Data listing:

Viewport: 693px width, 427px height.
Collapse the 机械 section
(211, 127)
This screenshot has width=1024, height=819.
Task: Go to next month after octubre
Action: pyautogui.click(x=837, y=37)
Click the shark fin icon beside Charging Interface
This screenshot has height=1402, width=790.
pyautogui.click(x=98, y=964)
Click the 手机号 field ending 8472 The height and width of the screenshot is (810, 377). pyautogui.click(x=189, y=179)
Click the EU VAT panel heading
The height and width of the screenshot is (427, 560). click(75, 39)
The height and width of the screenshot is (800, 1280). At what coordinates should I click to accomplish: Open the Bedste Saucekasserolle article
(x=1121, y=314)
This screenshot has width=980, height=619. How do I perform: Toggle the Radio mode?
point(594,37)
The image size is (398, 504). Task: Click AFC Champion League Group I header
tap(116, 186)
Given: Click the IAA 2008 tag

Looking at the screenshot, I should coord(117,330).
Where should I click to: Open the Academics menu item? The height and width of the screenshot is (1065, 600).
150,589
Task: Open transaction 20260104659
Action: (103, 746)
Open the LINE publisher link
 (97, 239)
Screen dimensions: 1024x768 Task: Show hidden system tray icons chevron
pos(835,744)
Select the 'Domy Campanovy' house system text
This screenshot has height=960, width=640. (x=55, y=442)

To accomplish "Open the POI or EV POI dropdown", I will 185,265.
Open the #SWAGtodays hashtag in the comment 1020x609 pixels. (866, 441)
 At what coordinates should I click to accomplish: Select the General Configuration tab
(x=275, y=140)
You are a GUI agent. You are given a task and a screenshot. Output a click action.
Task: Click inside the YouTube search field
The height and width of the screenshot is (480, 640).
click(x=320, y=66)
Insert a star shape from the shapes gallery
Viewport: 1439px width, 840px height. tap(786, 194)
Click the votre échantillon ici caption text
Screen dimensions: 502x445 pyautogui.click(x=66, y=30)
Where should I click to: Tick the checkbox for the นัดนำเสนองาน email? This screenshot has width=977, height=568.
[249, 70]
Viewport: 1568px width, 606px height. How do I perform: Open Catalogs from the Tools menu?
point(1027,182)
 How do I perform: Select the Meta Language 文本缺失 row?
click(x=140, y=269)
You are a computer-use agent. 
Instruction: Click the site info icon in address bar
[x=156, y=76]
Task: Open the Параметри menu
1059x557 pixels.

Task to carry out:
Exactly as it appears above, write out the complete listing.

Response to the exercise:
Viewport: 693px width, 427px height.
Collapse the 机械 section
(211, 127)
This screenshot has width=1024, height=819.
Task: Go to next month after octubre
Action: pyautogui.click(x=837, y=37)
Click the shark fin icon beside Charging Interface
This screenshot has height=1402, width=790.
pyautogui.click(x=98, y=964)
Click the 手机号 field ending 8472 The height and width of the screenshot is (810, 377). pyautogui.click(x=189, y=179)
Click the EU VAT panel heading
The height and width of the screenshot is (427, 560). click(75, 39)
The height and width of the screenshot is (800, 1280). At what coordinates should I click to accomplish: Open the Bedste Saucekasserolle article
(x=1121, y=314)
This screenshot has width=980, height=619. How do I perform: Toggle the Radio mode?
point(594,37)
The image size is (398, 504). Task: Click AFC Champion League Group I header
tap(116, 186)
Given: Click the IAA 2008 tag

Looking at the screenshot, I should coord(117,330).
Where should I click to: Open the Academics menu item? The height and width of the screenshot is (1065, 600).
150,589
Task: Open transaction 20260104659
Action: (103, 746)
Open the LINE publisher link
 (97, 239)
Screen dimensions: 1024x768 Task: Show hidden system tray icons chevron
pos(835,744)
Select the 'Domy Campanovy' house system text
This screenshot has height=960, width=640. (x=55, y=442)

To accomplish "Open the POI or EV POI dropdown", I will 185,265.
Open the #SWAGtodays hashtag in the comment 1020x609 pixels. (866, 441)
 At what coordinates should I click to accomplish: Select the General Configuration tab
(x=275, y=140)
You are a GUI agent. You are given a task and a screenshot. Output a click action.
Task: Click inside the YouTube search field
The height and width of the screenshot is (480, 640).
click(x=320, y=66)
Insert a star shape from the shapes gallery
Viewport: 1439px width, 840px height. tap(786, 194)
Click the votre échantillon ici caption text
Screen dimensions: 502x445 pyautogui.click(x=66, y=30)
Where should I click to: Tick the checkbox for the นัดนำเสนองาน email? This screenshot has width=977, height=568.
[249, 70]
Viewport: 1568px width, 606px height. How do I perform: Open Catalogs from the Tools menu?
point(1027,182)
 How do I perform: Select the Meta Language 文本缺失 row?
click(x=140, y=269)
You are a computer-use agent. 
Instruction: Click the site info icon in address bar
[x=156, y=76]
Task: Open the Параметри menu
1059x557 pixels.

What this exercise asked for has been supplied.